I’ve complained several times in this blog about various companies that I do business with and their insulting automated systems that dehumanize me.
But this story about a man who is receiving offers for credit has to take the cake.
The letters begin, “Dear Palestinian Bomber. . .”
Habbas was even more shocked when, on several occasions, he said he called an 800-number for JP Morgan Chase and spoke to operators in an effort to complain. Each time, he says the operators called up his information on a computer but apparently didn’t catch on. According to Habbas, “The operators always said, ‘Yes, Mr. Palestinian Bomber, how can we help you?'”
If I hadn’t received similar treatment from the low IQ people that usually staff these phone centers, I would think this story was a plant. But it’s very believable. When I’m totally fed up with the appalling lack of customer service in today’s corporate world, I often play games with these people. I’ll start off my call speaking in a bad English accent. In the middle of the call, I’ll switch to a terrible Scottish accent. I like to finish off with a mediocre Indian accent. No one ever says a thing or questions why I come from three different parts of the world.

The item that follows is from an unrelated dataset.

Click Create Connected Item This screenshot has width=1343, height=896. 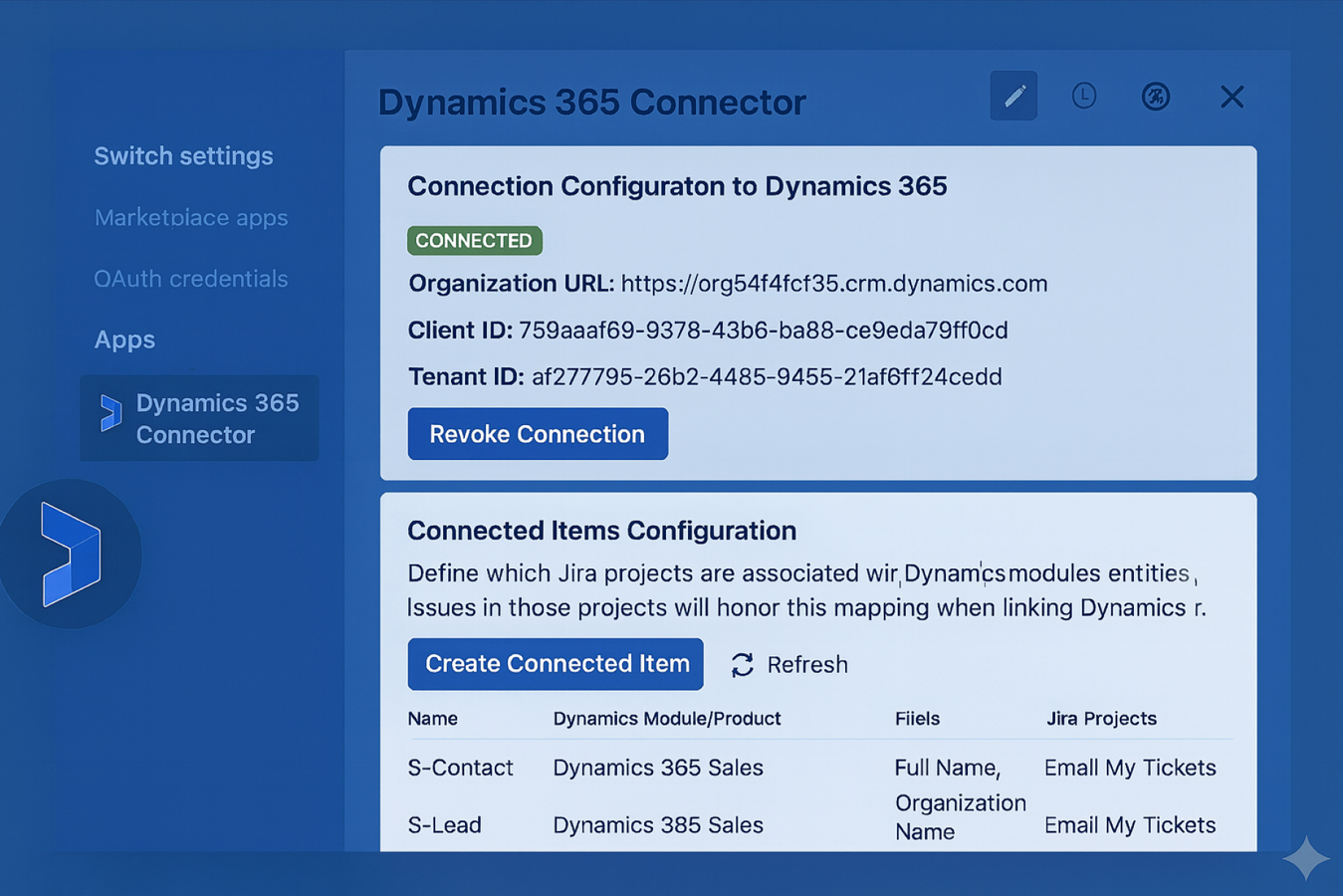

I recently complained that XM Radio has been randomly turning off my satellite radio service for the last 2 years and that the process of getting it turned back on is about as soothing as getting a lava enema. Yesterday, Cingular (a Bellsouth company) double billed me AGAIN for cellular phone service.
It almost makes me want to give up and become a Palestinian Bomber. But that would mean I’d have to pay dues to CAIR and I don’t want to support terrorist organizations.